Wednesday, April 28, 2010

Recipe- Pork Shoulder

I really don't eat or cook that much meat.  I like it alright, I just never get a hankerin' for it that often.  But when I do, the things I like cooking best are the slow-cooking, braising types.  I like beef shorts ribs, chuck roasts, and pork shoulders.  Pastured and forested pork is so amazingly flavorful by itself.   But it also picks up new flavors really well, so it is easy to make a shoulder complex, rich and flavorful without doing much of anything.  I also like to braise meats because the longer they cook, the better.  I always get so worried about overcooking a dry-roast beef roast or a baked chicken.  When something is slow-braised you can throw it in a low oven and know that four hours is even better than two....
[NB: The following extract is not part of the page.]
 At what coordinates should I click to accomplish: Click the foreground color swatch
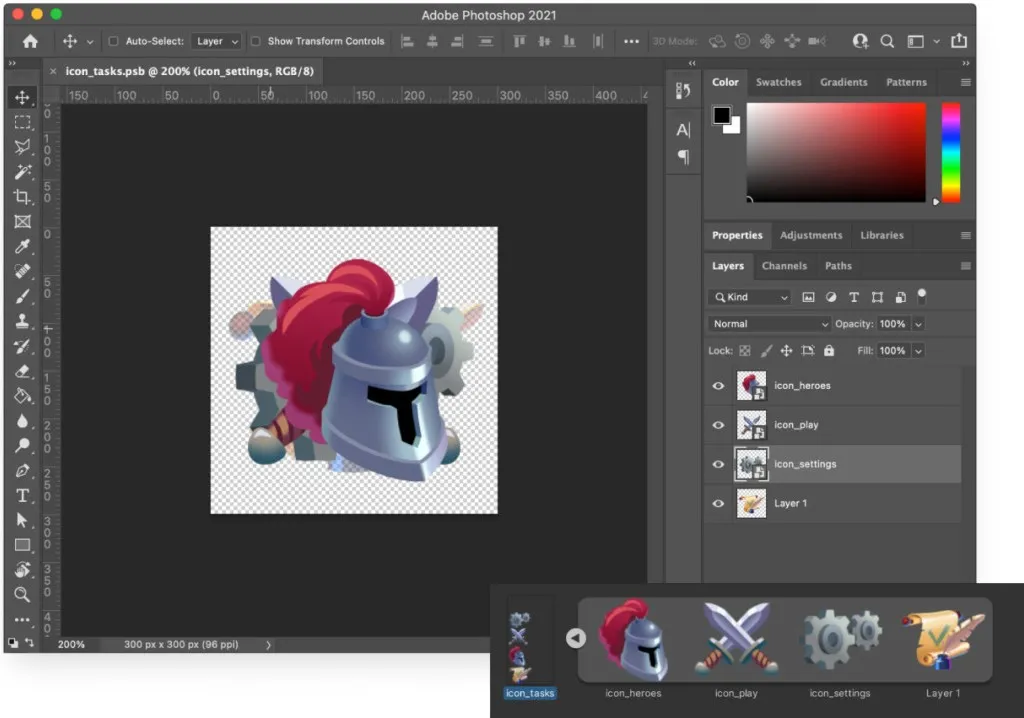tap(721, 115)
It is very very important that the quality of the meat is good.  Never try to do this with anything that comes from a grocery store (unless it's Greenlife and it's Sequatchie Cove meat).  The Main Street Farmer's Market has two beef vendors and three pork (and one lamb, but that's a different story).  My rule for eating meat is that I have to at least have met the farmer who raised the animal, if not the animal itself.   I never eat meat outside of that, and wouldn't DREAM of buying anything other than local, grass-fed, happy-lived meats.   It would be a waste of time and money, not to mention all the other stuff that I won't mention.

 for six people (or less than that, but with leftovers):

  • 1 medium sized pork shoulder- around five pounds- fat intact
  • 2 heads garlic
  • large handful of herbs- I used oregano and thyme, but anything works
  • 2 dried chilies (fresh work just as well, in the summer when they're in season)
  • liquid of some kind (I like to use different fruit juices and/or alcohol.  This time I used pear juice and mead.  Beer, white wine, or cider are also good, as are apricot nectar or pineapple juice - whatever you have)
  • Salt and pepper
Those are just suggestions....  Really, you can use anything you want,  less garlic, more chilies, or maybe some spices.... Whatever you use, it will be good, and don't forget to be generous with it.    Sometimes I like to use some canela cinnamon and a couple cloves, more chilies, and more oregano to give it a kind of Mexican flavor....  it all depends on how you feel that day.

-preheat oven to around 350 degrees F

Throw the herbs etc in the bottom of a large dutch oven-style pot.   I have a big Le Cruset that I cook just about everything in.   A tight lid and heavy pot are all that is important.   Put the shoulder(s) in and generously salt and pepper them.    Pour liquid over everything.  You don't have to cover the meat, it should just come about half-way up.  Put lid on your pot and throw it in the oven for at least two and a half hours.  Longer is better, but not too long (like not until the liquid has evaporated and the house is burning down).  The meat should be very tender, not tough, when you poke it.  If it is still tough it will be very dry because the magic hasn't happened yet.  With all meat, there is a gray-area in between magics.  Either you cook meat quickly til it is barely done, or you cook it forever til it is very done.  Even if it is cooked in liquid it will be dry if you try to pull it out too early....   I like to check it every hour or so to see how it is doing.  If the liquid has dried up, add more. 

If you want to save the braising liquid to pour over the pulled meat,  take the meat out of the pot and pour the liquid into a container and put it in the refrigerated for several hours.  There will be a LOT of fat on it, and cooling it is the easiest way to get it off; it rises up and hardens and you can just scoop it out.  There should still be fat on the shoulder roast,  cut it off and do with it what you will.  It is important to leave on while cooking because it helps keep the meat moist and tasty.  The easiest way to get the meat ready for eating is to pull out all the bones- they should slide right out- and pull the meat with your hands or forks into bite-sized shreds.  Serve with or without the liquid with cornbread, grits, rice, or whatever else you happen to love.